**Yapılacaklar:**
- a) Kongre anısını anlatan okuma metninden, içinde "Ondan daha iyi" geçen sözlerle açılıp "da açtı bunlar." sözleriyle kapanan bölümü aynen kopyala.
- b) Okuma metnine göre Halide'nin eşi Serkan Yukay hangi şirketin sahibi?
- c) Kongre öncesi prompter cihazının hazırlanmasını anlatan okuma metnini, bittiği yerden devam ettir.

Bense, onun aday olacağını önceden biliyordum elbette, sadece rakiptim karşısında, hepsi bu kadar!
Ondan daha iyi konuşur, ondan daha çok çalışırdım, o görevi ondan bin kat daha iyi yapardım, daha birikimliydim, bu kadar basit, çıkmamın da yegane nedeni buydu oysa.
Bir insan propaganda konuşmalarında kendisini ifade edebilmek için “benim karım doktor”der mi ya?!.
O doktorsa sen nesin, hemşire misin?
İşte bu kadar basitti İsmet’in halet-i ruhiyesi!
Yücel’i rakip bile görmediler!
Sürekli benimle, bizimle uğraştılar.
Sahte isimle bir Facebook hesabı da açtı bunlar.
Ne yazdılar orada biliyor musunuz?
“Mehmet Ali Yılmaz geçmişte MHP’den aday oldu!..”
Ohaa!
Lan nerden aday olmuşum, nereye olmuşum, ne zaman olmuşum?
Amaç delegenin aklını bulandırmak!
Photoshop’ta hazırladıkları sahte gazete kupürlerini habire yayınladılar oradan kampanya boyunca.
En özelime, en mahremime kadar girdiler.
Girsinler, hiç önemli değil, önemli olan benim doğrularım, tüm dünya aksini düşünse vız gelir, tırıs gider!
Size bir şey daha anlatayım da gülün:
Recep Tayyip Erdoğan siyasete başladığı günden bu yana teknoloji, yani konuşmalarını yaparken adına “prompter” denilen cihazları kullanıyor.
Böylece oradan hem yazılı konuşma metnini okuyor, hem kendisini dinleyenlerle göz teması kuruyor, sık sık kağıda bakmak zorunda kalmıyor; böylece daha akıcı ve kesintisiz nutuklar çekebiliyor dinleyenlerine.
CHP Genel Müdürü Kemal Kılıçdaroğlu’ysa sürekli, “Haramilerin saltanatını yıkaceyiz”derken bile ikide bir önündeki kağıda bakmak durumunda kalıyor.
“Dur” dedim kendi kendime, “burada da örnek, güzel bir iş yapalım.”
Ertesi gün İstanbul’dan sevgili Halide’yi aradım.
Halide’nin eşi Serkan Yukay, Gramafon Ses Görüntü ve Işık Sistemleri Şirketi’nin sahibi.
TRT dahil pek çok televizyon kanalında kullanılan ışık ve ses sistemlerini Serkan verir, yüzbinlerce insanın katıldığı dev konser organizasyonlarına teknik hizmet sunarlar büyük bir başarıyla.
“Sor bakayım kız” dedim Halide’ye, “Serkan bana bir prompter cihazı bulabilir mi o gün acaba”?
Sağ olsun yanında teknikeriyle birlikte kongreden bir gün önce yolladı Serkan aleti.
Çocuk önce salonda, konuşmaların yapılacağı kürsünün önünde testlerini yaptı ayarladı.

**Veri Satırları:**
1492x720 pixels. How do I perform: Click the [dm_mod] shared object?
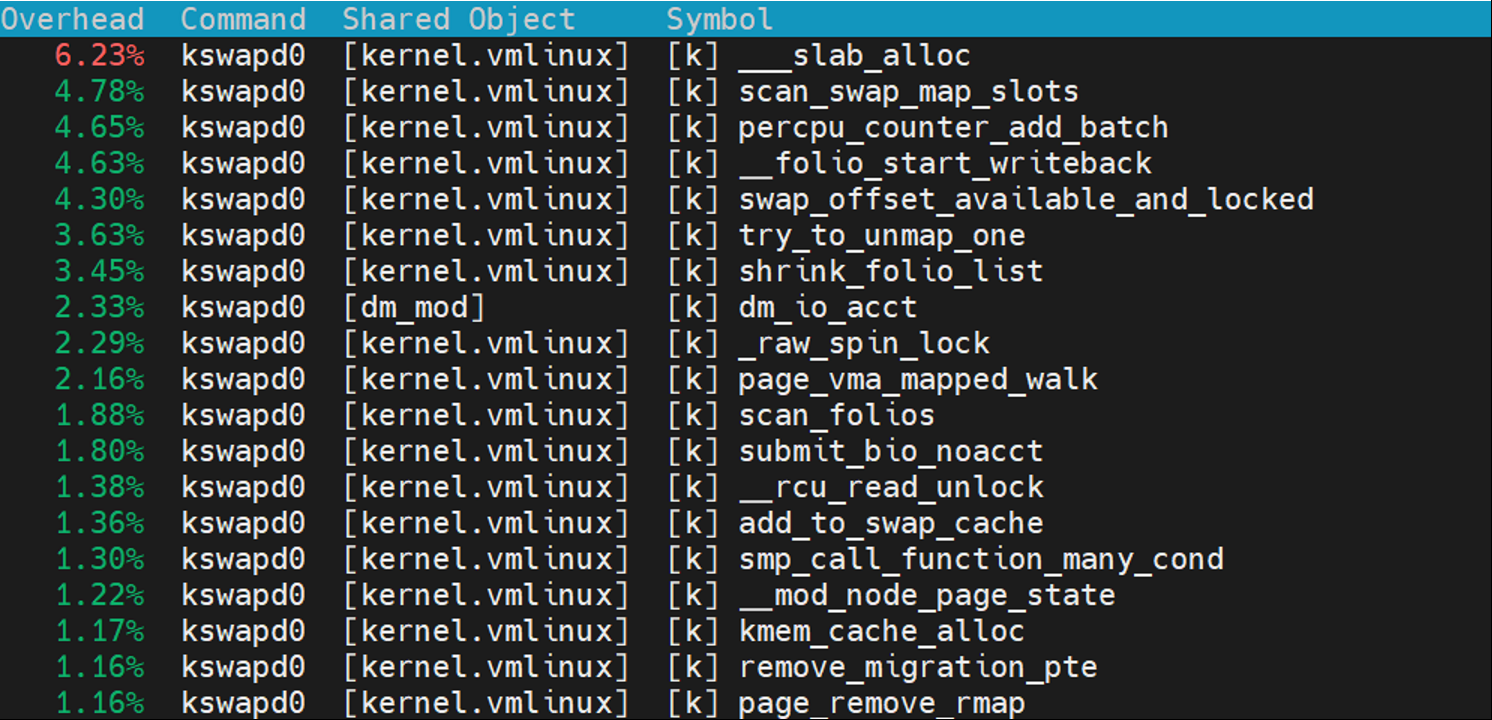414,308
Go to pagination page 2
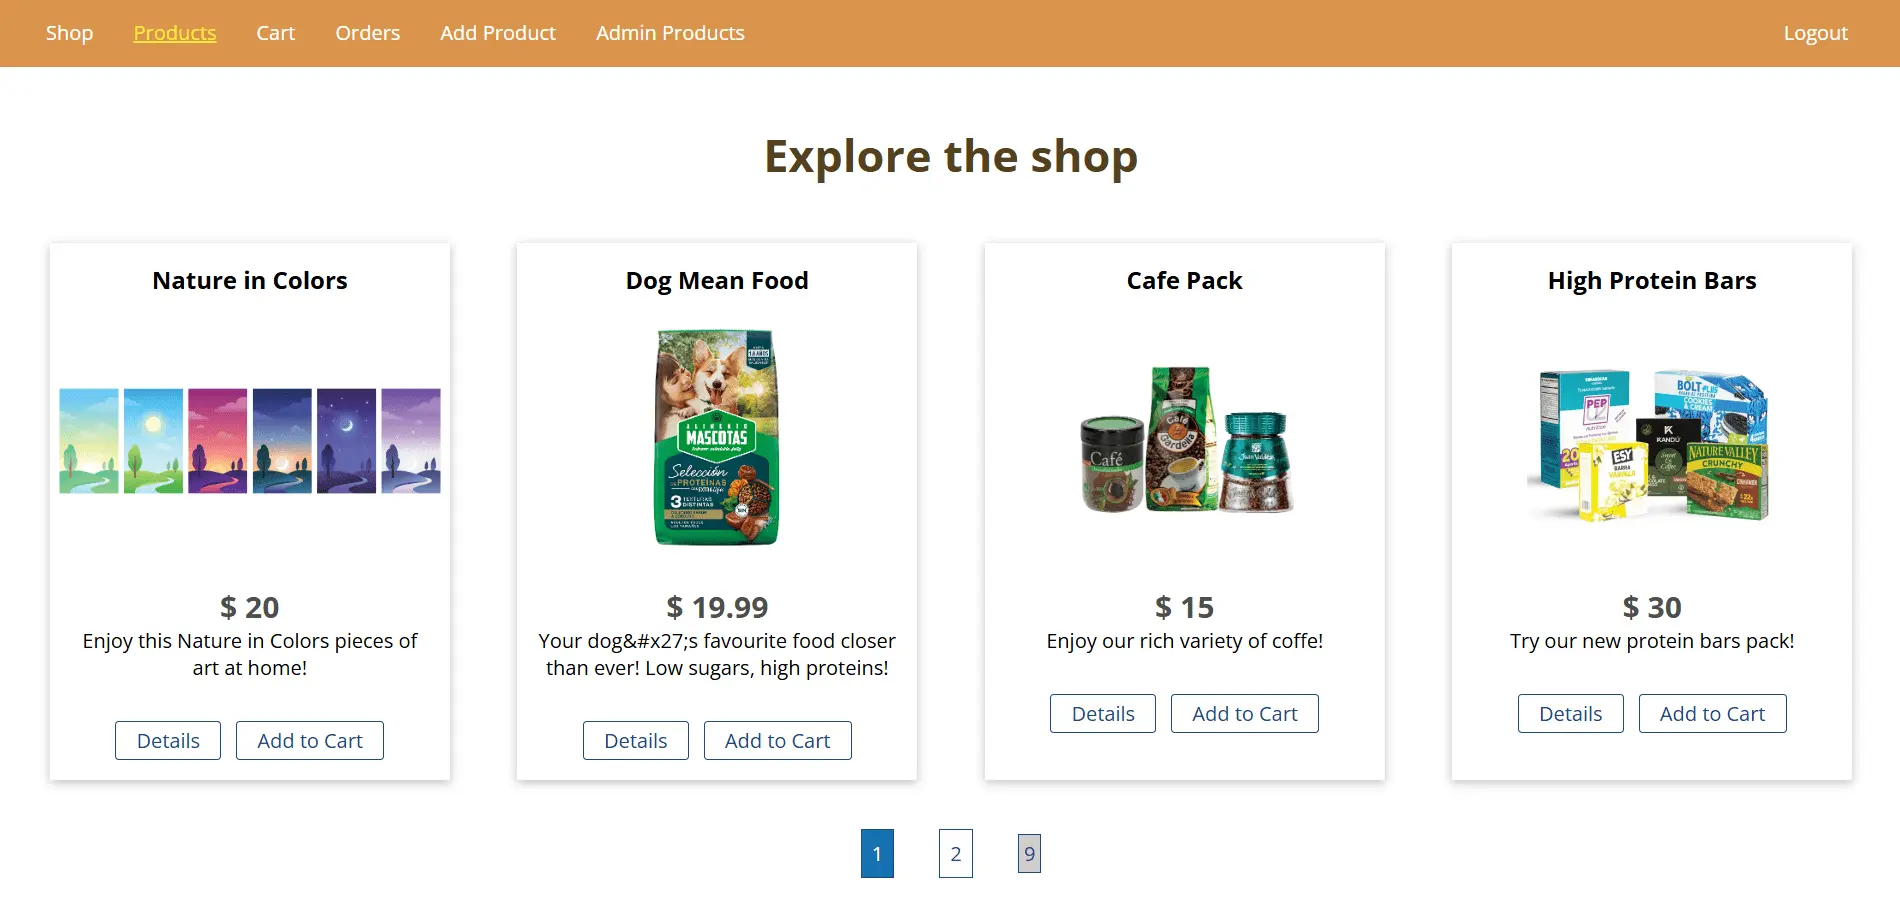Screen dimensions: 1900x913 [x=956, y=854]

**Soruların Cevapları:**
- a)
Ondan daha iyi konuşur, ondan daha çok çalışırdım, o görevi ondan bin kat daha iyi yapardım, daha birikimliydim, bu kadar basit, çıkmamın da yegane nedeni buydu oysa.
Bir insan propaganda konuşmalarında kendisini ifade edebilmek için “benim karım doktor”der mi ya?!.
O doktorsa sen nesin, hemşire misin?
İşte bu kadar basitti İsmet’in halet-i ruhiyesi!
Yücel’i rakip bile görmediler!
Sürekli benimle, bizimle uğraştılar.
Sahte isimle bir Facebook hesabı da açtı bunlar.

- b) Gramafon Ses Görüntü ve Işık Sistemleri Şirketi'nin sahibi.

- c)
Sonra cihazları arka tarafa kaldırdı.
Sıra bana geldiğinde ben salondakileri selamlarken hemen getirip koyacak.
Öyle de oldu zaten.
Fakat artık konuşmama başlayacağım, gelin görün ki alet çalışmıyor!
Dakikalar boyunca epey bir uğraştı çocuk.
Artık çalışmayacağına dair son işareti de aldıktan sonra cebimdeki notları çıkarıp onlara bakarak başlamak zorunda kaldım sözlerime.
Sonradan anlaşıldı durum, neden çalışmamış biliyor musunuz?
Meğerse, Merinos’taki salonun teknik kumanda odasından o aletin elektrik aldığı fişin enerjisini kesmişler, artık günahı boynuna kim, kimler yaptıysa!..
Şu sıralarda CHP’de ilçe delegelerinin belirlenmesi için seçimler yapılıyor.
İsmet Karaca ve etrafındaki birkaç insan kendilerine oy verecek isimleri delege yapabilmek için her türlü numarayı, her türlü baskıyı yine uyguluyormuş, kulağıma geliyor sürekli.
İsmet’i, onun gerçek yüzünü tanımıyor pek çok insan.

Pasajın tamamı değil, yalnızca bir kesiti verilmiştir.